Em meio às queimadas
Deputado Túlio Gadelha (PDT-PE) criticou as prioridades do governo, em meio às maiores queimadas já registradas no Pantanal e na Amazônia. “Na pauta do Conama: nada das queimadas ou desmatamento que castigam o país, mas sim a revogação de normas ambientais protetivas. A resolução 303, que prevê a proteção de uma faixa mínima de 300 metros de restingas e dos manguezais, foi revogada”, lamentou.

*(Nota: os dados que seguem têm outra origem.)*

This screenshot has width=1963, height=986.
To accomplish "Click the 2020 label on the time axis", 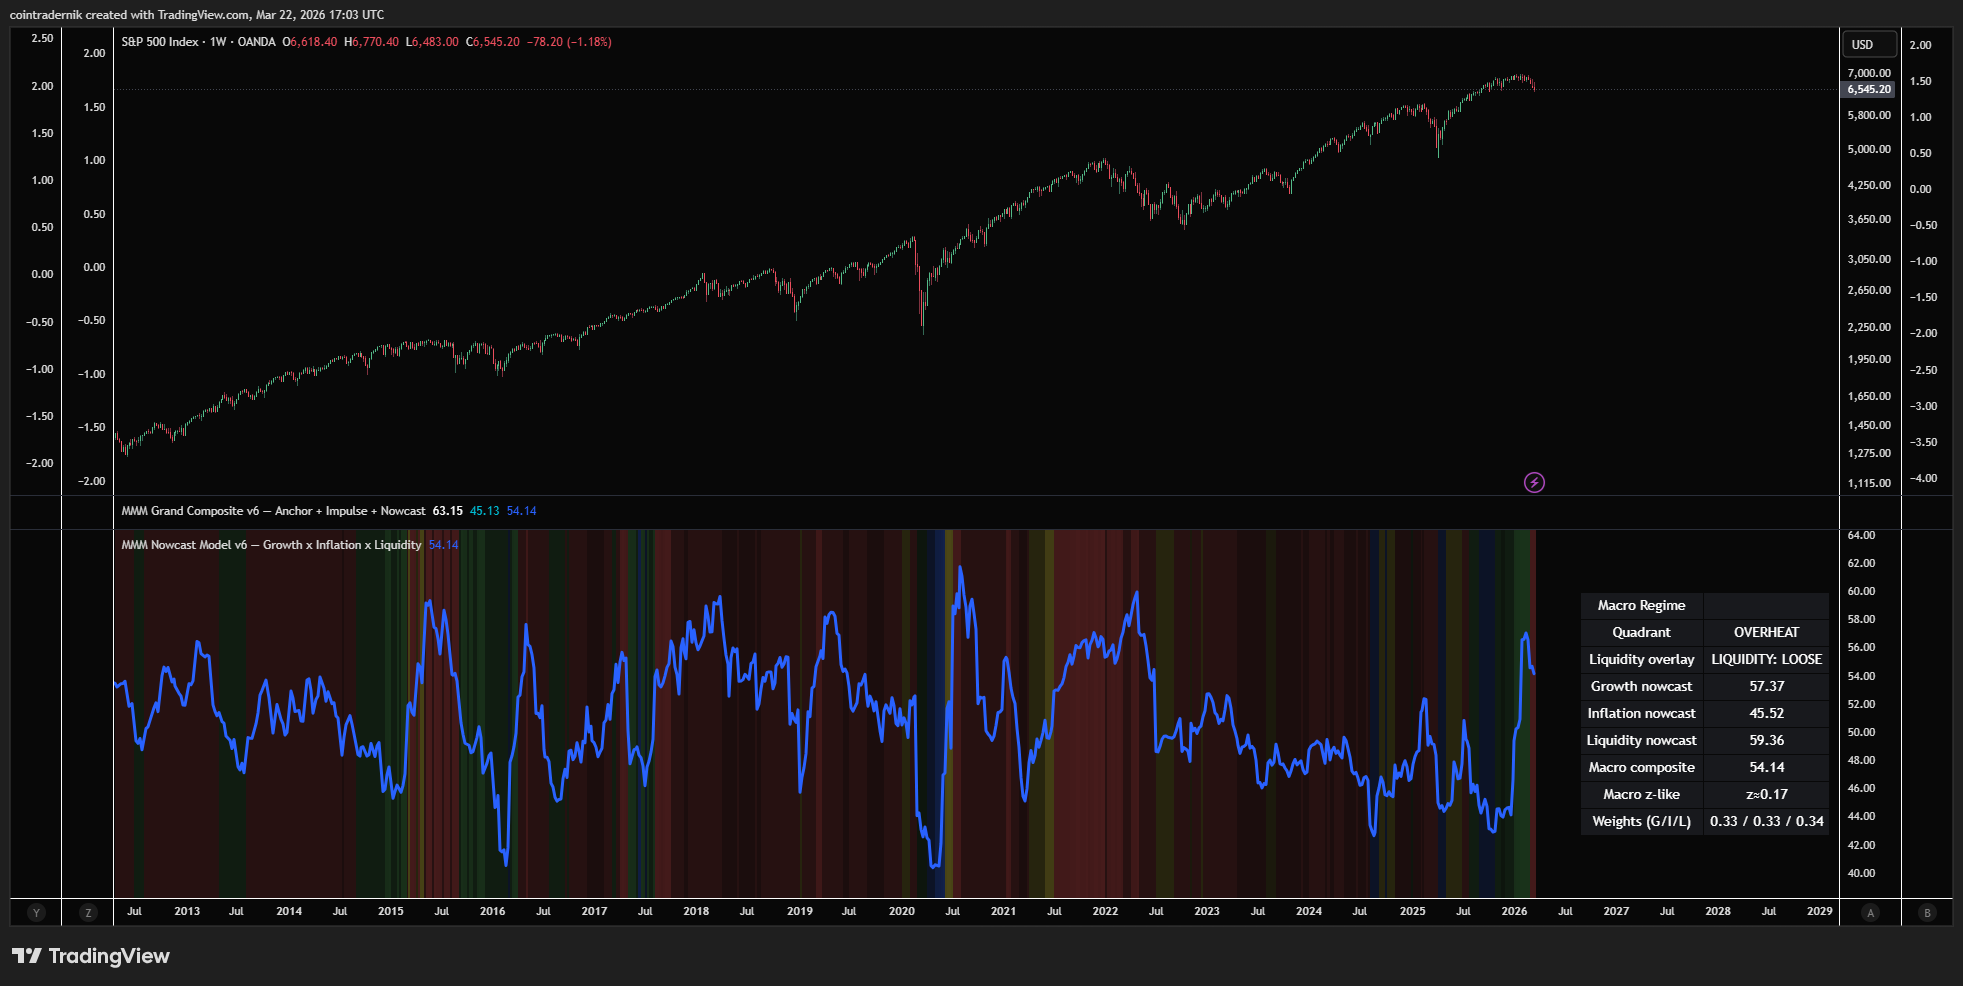I will 901,911.
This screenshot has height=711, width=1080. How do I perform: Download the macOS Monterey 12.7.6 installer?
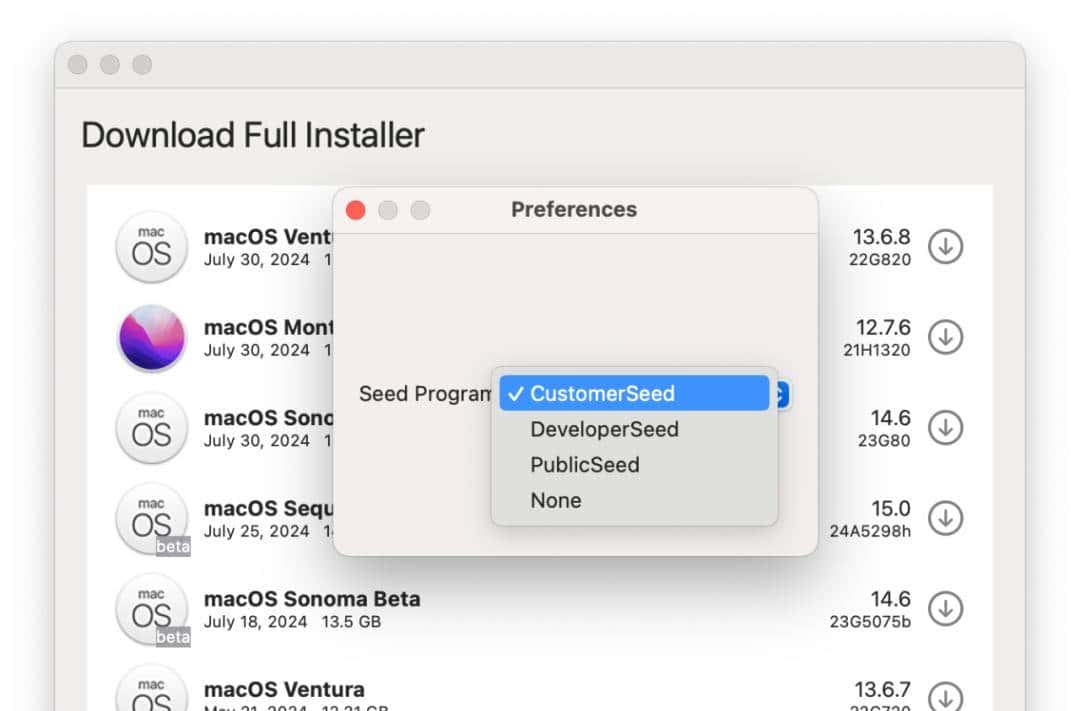946,337
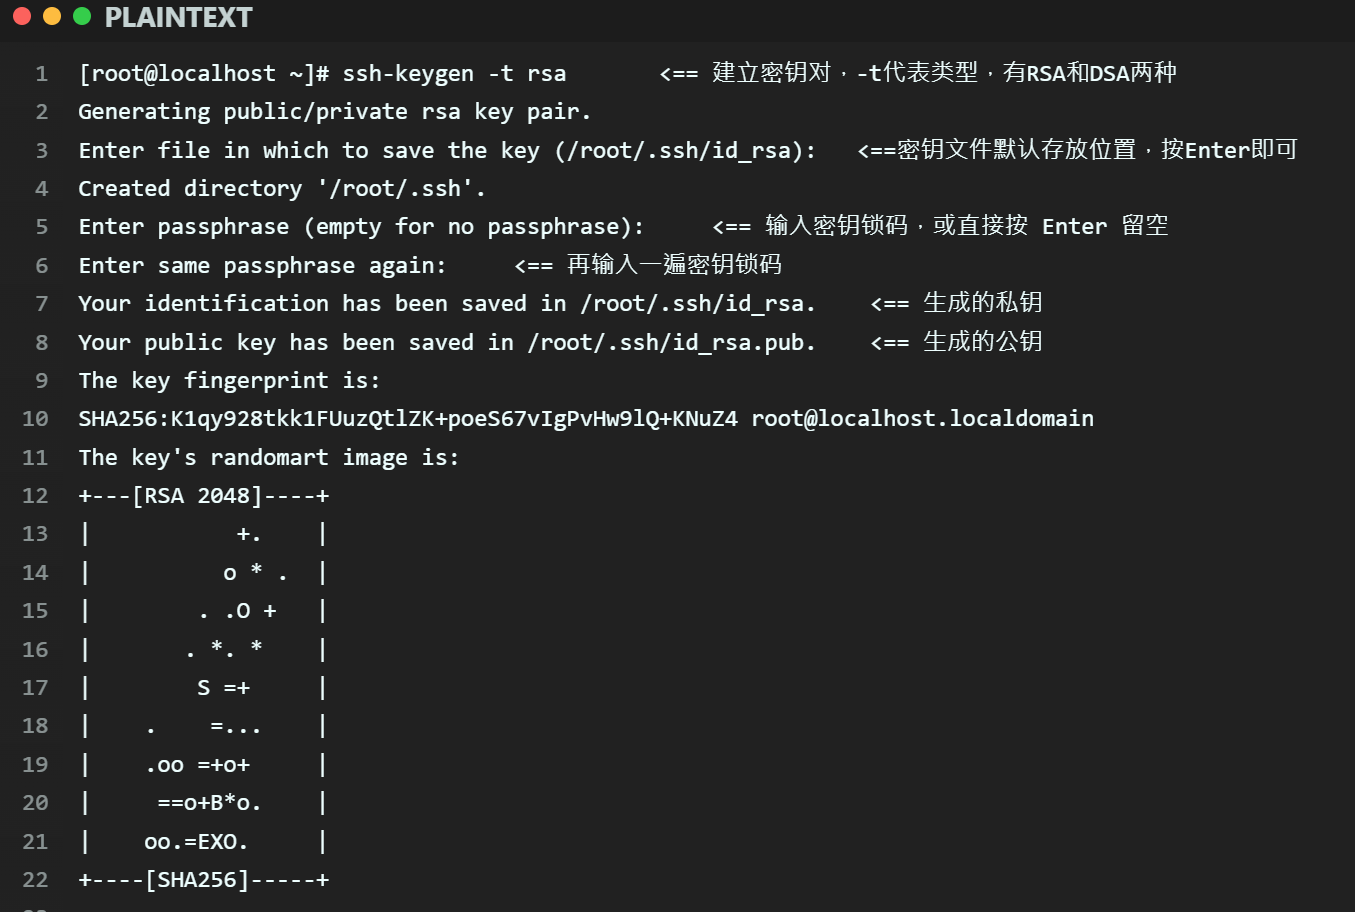The width and height of the screenshot is (1355, 912).
Task: Click the "Generating public/private rsa key pair" line
Action: 334,112
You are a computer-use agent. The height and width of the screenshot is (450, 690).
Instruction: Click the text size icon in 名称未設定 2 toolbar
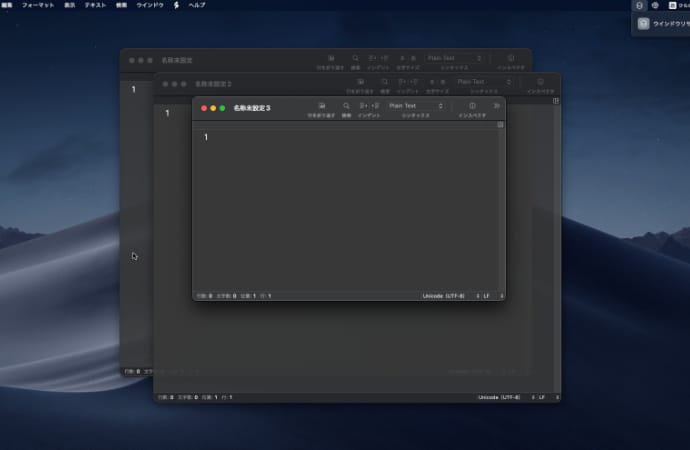[436, 82]
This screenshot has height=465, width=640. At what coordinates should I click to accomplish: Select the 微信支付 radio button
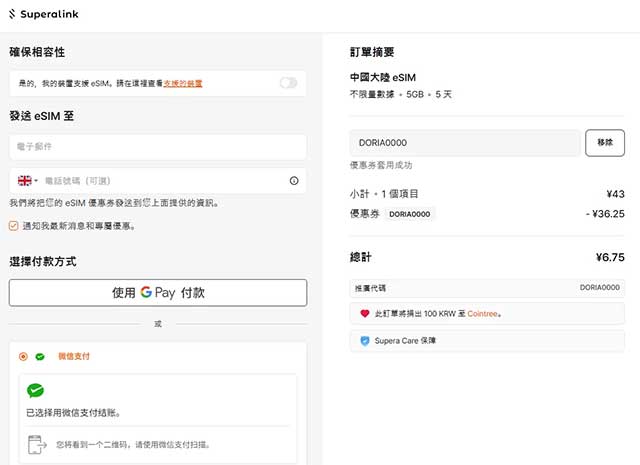[x=23, y=356]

#Spoiler de Ricardo Salles
A Ong Observatório do Clima transcreveu a fala de Salles durante a fatídica reunião ministerial de 22 de abril. “Precisa ter um esforço nosso aqui enquanto estamos nesse momento de tranquilidade no aspecto de cobertura de imprensa, porque só fala da Covid e ir passando a boiada e mudando todo o regramento e simplificando normas”. #Spoiler de Ricardo Salles em 22/04”, recordou a ameaça feita há cinco meses.
A Associação Brasileira dos Membros do Ministério Público de Meio Ambiente (Abrampa) também emitiu uma manifestação de repúdio contra a proposta de extinguir as resoluções ambientais. No documento, a instituição afirma que a revogação das resoluções afronta os ditames legais e “ofende o princípio do não retrocesso, o qual permite aos Poderes da República apenas avanços na proteção ambiental, ao passo que atos normativos contrários à evolução na proteção ambiental propiciam mais insegurança jurídica e instabilidade institucional”.